I read today with disappointment and resignation that Vedanta Industries have won their fight on appeal to establish a bauxite mine in the Niyamgiri Hills in India.
I wrote a piece for the Indian magazine Tehelka about this story in 2007 and it can be seen here.
Vedanta Resources, a UK-registered ftse -100 company has fought a long campaign to establish the mine and despite judicial review it seems now that nothing can stop it.
The story typifies the very real problem of India’s industrial development. The Niyamgiri Hills in Orissa are sacred to the Dongria Kondhs, a protected tribal group of ‘original’ Aboriginal peoples. Allegedly, the British geologist who “discovered” these rich deposits nearly a century ago dubbed them “Khondalite” in tribute to the people who guided him there. It seems that this simple act of hospitality will mean the end of another of India’s pre-Aryan traditional cultures. The holy mountain will be raped for its ore and the people who haven’t already fled the company’s previously illegal building programme will be scattered. Those who stay will doubtless be housed in the stalag-like accommodation blocks I saw laying empty and crumbling in Lanjigarh. They will have to sell their land at government determined prices and then work as contract labourers. What has happened to countless other ‘primitive’ and powerless peoples all over India will happen to them. Displaced from their traditional homelands, sacred to their animist beliefs, women and girls often end up working as daily wagers, domestic helps or prostitutes. The women will also have to cope with alcoholism and domestic violence.
The author and social activist Arundhati Roy has described India’s unfettered race to Market Capitalism as nothing less than India ‘eating its own people’ and in this macabre metaphor one can see the reflections of the Enclosures and urbanisation of the rural communities of England in the nineteenth century.
Engels in his ‘Conditions of the Working Classes’ wrote about the squalor and appalling inhumanity of the Northern mill towns but these could be anywhere in the newly ‘industrialised zones’ of rural India.
I am no romantic when it come to India. I don’t share a Raj view of the colonial apologists (despite inevitably by dint of being British having reaped the indirect rewards of the subjugation of that country). I don’t yearn for quaint, underdeveloped communities full of poverty and colour. I want to see India progress. But I know the stink of international corporate power when I smell it.

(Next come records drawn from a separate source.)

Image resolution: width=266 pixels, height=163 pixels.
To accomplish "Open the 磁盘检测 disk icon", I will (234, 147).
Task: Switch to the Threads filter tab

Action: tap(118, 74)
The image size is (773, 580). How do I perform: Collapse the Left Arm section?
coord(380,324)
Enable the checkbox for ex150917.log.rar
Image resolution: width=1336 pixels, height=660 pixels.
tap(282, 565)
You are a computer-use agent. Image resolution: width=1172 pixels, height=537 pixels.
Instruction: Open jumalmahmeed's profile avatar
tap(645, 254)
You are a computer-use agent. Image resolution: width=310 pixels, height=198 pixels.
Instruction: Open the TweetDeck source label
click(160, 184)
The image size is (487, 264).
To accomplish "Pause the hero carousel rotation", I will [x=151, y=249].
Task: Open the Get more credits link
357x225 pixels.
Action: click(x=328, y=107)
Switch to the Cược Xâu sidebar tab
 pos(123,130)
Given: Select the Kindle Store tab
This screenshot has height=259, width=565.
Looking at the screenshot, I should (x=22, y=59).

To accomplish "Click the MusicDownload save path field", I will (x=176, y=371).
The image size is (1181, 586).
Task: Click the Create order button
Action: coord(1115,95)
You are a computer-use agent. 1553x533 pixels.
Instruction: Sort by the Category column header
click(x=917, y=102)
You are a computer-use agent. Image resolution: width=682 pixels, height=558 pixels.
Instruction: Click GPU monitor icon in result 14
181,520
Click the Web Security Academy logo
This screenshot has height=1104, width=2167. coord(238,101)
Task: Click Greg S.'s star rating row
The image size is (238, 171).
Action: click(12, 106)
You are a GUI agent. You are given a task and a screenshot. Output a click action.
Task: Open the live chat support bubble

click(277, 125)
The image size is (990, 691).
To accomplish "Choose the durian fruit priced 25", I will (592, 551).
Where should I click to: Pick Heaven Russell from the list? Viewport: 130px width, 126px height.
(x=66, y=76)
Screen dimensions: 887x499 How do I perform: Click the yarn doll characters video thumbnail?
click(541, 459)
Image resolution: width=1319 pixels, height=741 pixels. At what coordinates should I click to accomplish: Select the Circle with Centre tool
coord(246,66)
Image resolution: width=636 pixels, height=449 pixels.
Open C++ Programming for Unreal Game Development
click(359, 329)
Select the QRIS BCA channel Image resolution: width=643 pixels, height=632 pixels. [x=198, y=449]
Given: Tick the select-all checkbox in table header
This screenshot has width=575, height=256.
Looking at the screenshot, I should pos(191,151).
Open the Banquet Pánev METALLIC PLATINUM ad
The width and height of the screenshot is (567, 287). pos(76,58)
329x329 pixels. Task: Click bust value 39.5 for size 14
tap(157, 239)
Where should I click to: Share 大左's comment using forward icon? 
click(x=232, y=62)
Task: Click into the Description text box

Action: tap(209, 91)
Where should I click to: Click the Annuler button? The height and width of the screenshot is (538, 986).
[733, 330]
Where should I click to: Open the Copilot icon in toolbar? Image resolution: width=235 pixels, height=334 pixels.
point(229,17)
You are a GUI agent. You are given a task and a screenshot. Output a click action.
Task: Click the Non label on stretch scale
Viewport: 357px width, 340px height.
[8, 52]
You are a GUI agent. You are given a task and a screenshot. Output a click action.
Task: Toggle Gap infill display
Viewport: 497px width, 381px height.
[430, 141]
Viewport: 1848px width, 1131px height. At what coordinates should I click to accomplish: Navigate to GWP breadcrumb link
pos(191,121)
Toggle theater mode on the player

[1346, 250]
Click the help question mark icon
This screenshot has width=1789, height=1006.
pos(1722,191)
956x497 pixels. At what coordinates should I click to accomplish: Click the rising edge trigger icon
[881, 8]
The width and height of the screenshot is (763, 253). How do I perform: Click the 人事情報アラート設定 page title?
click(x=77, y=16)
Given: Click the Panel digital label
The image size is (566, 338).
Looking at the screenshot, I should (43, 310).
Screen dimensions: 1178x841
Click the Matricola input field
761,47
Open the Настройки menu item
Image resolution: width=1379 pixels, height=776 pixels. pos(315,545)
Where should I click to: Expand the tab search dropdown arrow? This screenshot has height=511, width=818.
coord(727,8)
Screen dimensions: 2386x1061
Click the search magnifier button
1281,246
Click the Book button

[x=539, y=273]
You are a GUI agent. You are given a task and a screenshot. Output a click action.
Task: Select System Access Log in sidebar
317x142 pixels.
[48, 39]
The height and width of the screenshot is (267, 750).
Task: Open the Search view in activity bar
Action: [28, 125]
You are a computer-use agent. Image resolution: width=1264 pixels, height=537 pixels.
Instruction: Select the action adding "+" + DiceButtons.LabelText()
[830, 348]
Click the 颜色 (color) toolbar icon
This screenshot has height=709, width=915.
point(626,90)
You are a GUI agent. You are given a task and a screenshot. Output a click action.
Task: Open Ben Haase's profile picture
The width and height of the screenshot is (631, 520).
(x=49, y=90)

India had no colonies from which to steal resources so it’s stealing them from its own weak and vulnerable. The profits of this mine will not be spread evenly to benefit the Indian economy – it will be hoarded in the off-shore bank accounts of those corrupt politicians and corporate executives who already think that India is theirs by right.
A new Middle Class India has been brought up to believe that a successful society means a consumerist society. Greed and nationalism go hand in hand: it is not the poor of India calling for war with their brothers and sisters in Pakistan.
Traditionally, Indians have protested injustice in a dignified Ghandian way with hunger strikes and marches. While the Western media and much of India has been marvelling at ‘Shining India’ it has failed to notice that a good deal of India is now under Maoist rebel control. In Kashmir, Manipur, Nagaland, Bihar, Andhra Pradesh, Chhattisgarh and Jharkhand the Indian state is fighting a battle it might not win.